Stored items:
== Segment start ==

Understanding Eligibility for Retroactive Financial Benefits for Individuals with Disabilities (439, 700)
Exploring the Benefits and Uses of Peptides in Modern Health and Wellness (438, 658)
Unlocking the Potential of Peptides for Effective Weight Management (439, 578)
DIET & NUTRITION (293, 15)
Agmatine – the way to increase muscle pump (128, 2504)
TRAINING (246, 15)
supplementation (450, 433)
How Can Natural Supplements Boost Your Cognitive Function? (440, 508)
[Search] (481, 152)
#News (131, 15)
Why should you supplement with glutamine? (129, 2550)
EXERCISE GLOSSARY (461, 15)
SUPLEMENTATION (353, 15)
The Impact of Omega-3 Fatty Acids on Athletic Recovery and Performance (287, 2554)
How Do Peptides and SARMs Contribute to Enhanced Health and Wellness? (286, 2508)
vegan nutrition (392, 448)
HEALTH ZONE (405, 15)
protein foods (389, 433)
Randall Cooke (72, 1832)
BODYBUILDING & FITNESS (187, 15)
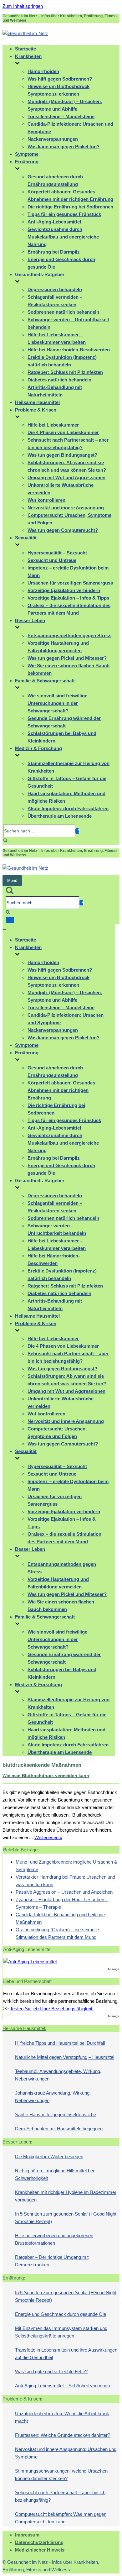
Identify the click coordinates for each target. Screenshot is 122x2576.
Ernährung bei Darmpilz (54, 251)
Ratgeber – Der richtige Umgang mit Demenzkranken (52, 2260)
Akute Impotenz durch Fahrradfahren (68, 808)
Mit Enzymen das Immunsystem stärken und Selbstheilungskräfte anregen (61, 2332)
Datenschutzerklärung (39, 2542)
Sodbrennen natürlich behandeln (63, 312)
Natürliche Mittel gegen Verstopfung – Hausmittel (64, 2057)
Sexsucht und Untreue (52, 560)
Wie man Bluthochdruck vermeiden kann (46, 1775)
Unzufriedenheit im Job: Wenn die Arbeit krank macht (62, 2417)
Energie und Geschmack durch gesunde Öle (60, 2314)
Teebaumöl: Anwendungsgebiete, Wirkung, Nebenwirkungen (58, 2075)
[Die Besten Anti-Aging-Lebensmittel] (30, 1961)
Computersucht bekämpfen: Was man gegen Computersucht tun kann (60, 2517)
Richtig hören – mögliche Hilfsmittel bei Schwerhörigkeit (54, 2174)
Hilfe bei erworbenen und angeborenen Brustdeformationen (54, 2239)
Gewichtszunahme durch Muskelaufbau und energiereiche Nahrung (63, 237)
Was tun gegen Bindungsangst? (62, 455)
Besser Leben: (17, 2141)
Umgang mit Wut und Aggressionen (66, 477)
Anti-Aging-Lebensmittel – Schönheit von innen (62, 2385)
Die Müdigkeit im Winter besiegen (49, 2156)
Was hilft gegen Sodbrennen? (60, 78)
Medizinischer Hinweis (39, 2549)
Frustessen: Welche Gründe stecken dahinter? (62, 2435)
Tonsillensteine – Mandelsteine (61, 116)
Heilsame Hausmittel (37, 402)
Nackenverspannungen (53, 139)
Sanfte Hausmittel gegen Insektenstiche (55, 2114)
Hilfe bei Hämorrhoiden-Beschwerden (69, 349)
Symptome (26, 154)
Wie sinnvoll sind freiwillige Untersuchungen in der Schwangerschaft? (57, 703)
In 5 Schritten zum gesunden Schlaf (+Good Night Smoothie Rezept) (65, 2217)
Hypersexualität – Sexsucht (57, 552)
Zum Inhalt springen (23, 6)
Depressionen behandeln (55, 289)
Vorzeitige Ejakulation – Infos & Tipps (68, 598)
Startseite (25, 48)
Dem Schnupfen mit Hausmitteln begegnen (59, 2128)
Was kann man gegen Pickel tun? (63, 146)
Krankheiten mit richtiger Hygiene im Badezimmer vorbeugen (65, 2196)
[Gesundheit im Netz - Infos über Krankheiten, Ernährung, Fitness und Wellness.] (25, 33)
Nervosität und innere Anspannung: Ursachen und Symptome (65, 2453)
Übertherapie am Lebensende (60, 816)
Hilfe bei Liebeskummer (53, 425)
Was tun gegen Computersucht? (63, 530)
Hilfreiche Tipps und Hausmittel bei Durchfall (60, 2043)
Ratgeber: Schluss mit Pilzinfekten (65, 372)
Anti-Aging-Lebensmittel (54, 221)
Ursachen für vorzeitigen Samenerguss (70, 582)
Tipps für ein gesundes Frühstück (64, 214)
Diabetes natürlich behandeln (59, 379)
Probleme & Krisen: (22, 2398)
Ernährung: (14, 2277)
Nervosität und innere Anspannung (66, 507)
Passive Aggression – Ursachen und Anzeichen (64, 1892)
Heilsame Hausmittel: (24, 2028)
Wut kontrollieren (46, 500)
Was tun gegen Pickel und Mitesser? (67, 658)
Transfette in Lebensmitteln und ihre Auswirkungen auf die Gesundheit (66, 2353)
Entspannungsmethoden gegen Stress (69, 635)
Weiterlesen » (48, 1837)
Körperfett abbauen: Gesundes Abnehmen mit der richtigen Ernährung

== Segment end ==

Task statement:
Repeat every line of the data exactly, but do not include pictures.

Task response:
Understanding Eligibility for Retroactive Financial Benefits for Individuals with Disabilities (439, 700)
Exploring the Benefits and Uses of Peptides in Modern Health and Wellness (438, 658)
Unlocking the Potential of Peptides for Effective Weight Management (439, 578)
DIET & NUTRITION (293, 15)
Agmatine – the way to increase muscle pump (128, 2504)
TRAINING (246, 15)
supplementation (450, 433)
How Can Natural Supplements Boost Your Cognitive Function? (440, 508)
[Search] (481, 152)
#News (131, 15)
Why should you supplement with glutamine? (129, 2550)
EXERCISE GLOSSARY (461, 15)
SUPLEMENTATION (353, 15)
The Impact of Omega-3 Fatty Acids on Athletic Recovery and Performance (287, 2554)
How Do Peptides and SARMs Contribute to Enhanced Health and Wellness? (286, 2508)
vegan nutrition (392, 448)
HEALTH ZONE (405, 15)
protein foods (389, 433)
Randall Cooke (72, 1832)
BODYBUILDING & FITNESS (187, 15)
Identify the click coordinates for each target. Screenshot is 122x2576.
Ernährung bei Darmpilz (54, 251)
Ratgeber – Der richtige Umgang mit Demenzkranken (52, 2260)
Akute Impotenz durch Fahrradfahren (68, 808)
Mit Enzymen das Immunsystem stärken und Selbstheilungskräfte anregen (61, 2332)
Datenschutzerklärung (39, 2542)
Sodbrennen natürlich behandeln (63, 312)
Natürliche Mittel gegen Verstopfung – Hausmittel (64, 2057)
Sexsucht und Untreue (52, 560)
Wie man Bluthochdruck vermeiden kann (46, 1775)
Unzufriedenheit im Job: Wenn die Arbeit krank macht (62, 2417)
Energie und Geschmack durch gesunde Öle (60, 2314)
Teebaumöl: Anwendungsgebiete, Wirkung, Nebenwirkungen (58, 2075)
[Die Besten Anti-Aging-Lebensmittel] (30, 1961)
Computersucht bekämpfen: Was man gegen Computersucht tun kann (60, 2517)
Richtig hören – mögliche Hilfsmittel bei Schwerhörigkeit (54, 2174)
Hilfe bei erworbenen und angeborenen Brustdeformationen (54, 2239)
Gewichtszunahme durch Muskelaufbau und energiereiche Nahrung (63, 237)
Was tun gegen Bindungsangst? (62, 455)
Besser Leben: (17, 2141)
Umgang mit Wut und Aggressionen (66, 477)
Anti-Aging-Lebensmittel – Schönheit von innen (62, 2385)
Die Müdigkeit im Winter besiegen (49, 2156)
Was hilft gegen Sodbrennen? (60, 78)
Medizinischer Hinweis (39, 2549)
Frustessen: Welche Gründe stecken dahinter? (62, 2435)
Tonsillensteine – Mandelsteine (61, 116)
Heilsame Hausmittel (37, 402)
Nackenverspannungen (53, 139)
Sanfte Hausmittel gegen Insektenstiche (55, 2114)
Hilfe bei Hämorrhoiden-Beschwerden (69, 349)
Symptome (26, 154)
Wie sinnvoll sind freiwillige Untersuchungen in der Schwangerschaft? (57, 703)
In 5 Schritten zum gesunden Schlaf (+Good Night Smoothie Rezept) (65, 2217)
Hypersexualität – Sexsucht (57, 552)
Zum Inhalt springen (23, 6)
Depressionen behandeln (55, 289)
Vorzeitige Ejakulation – Infos & Tipps (68, 598)
Startseite (25, 48)
Dem Schnupfen mit Hausmitteln begegnen (59, 2128)
Was kann man gegen Pickel tun? (63, 146)
Krankheiten mit richtiger Hygiene im Badezimmer vorbeugen (65, 2196)
[Gesundheit im Netz - Infos über Krankheiten, Ernährung, Fitness und Wellness.] (25, 33)
Nervosität und innere Anspannung: Ursachen und Symptome (65, 2453)
Übertherapie am Lebensende (60, 816)
Hilfe bei Liebeskummer (53, 425)
Was tun gegen Computersucht? (63, 530)
Hilfreiche Tipps und Hausmittel bei Durchfall (60, 2043)
Ratgeber: Schluss mit Pilzinfekten (65, 372)
Anti-Aging-Lebensmittel (54, 221)
Ursachen für vorzeitigen Samenerguss (70, 582)
Tipps für ein gesundes Frühstück (64, 214)
Diabetes natürlich behandeln (59, 379)
Probleme & Krisen: (22, 2398)
Ernährung: (14, 2277)
Nervosität und innere Anspannung (66, 507)
Passive Aggression – Ursachen und Anzeichen (64, 1892)
Heilsame Hausmittel: (24, 2028)
Wut kontrollieren (46, 500)
Was tun gegen Pickel und Mitesser? (67, 658)
Transfette in Lebensmitteln und ihre Auswirkungen auf die Gesundheit (66, 2353)
Entspannungsmethoden gegen Stress (69, 635)
Weiterlesen » (48, 1837)
Körperfett abbauen: Gesundes Abnehmen mit der richtigen Ernährung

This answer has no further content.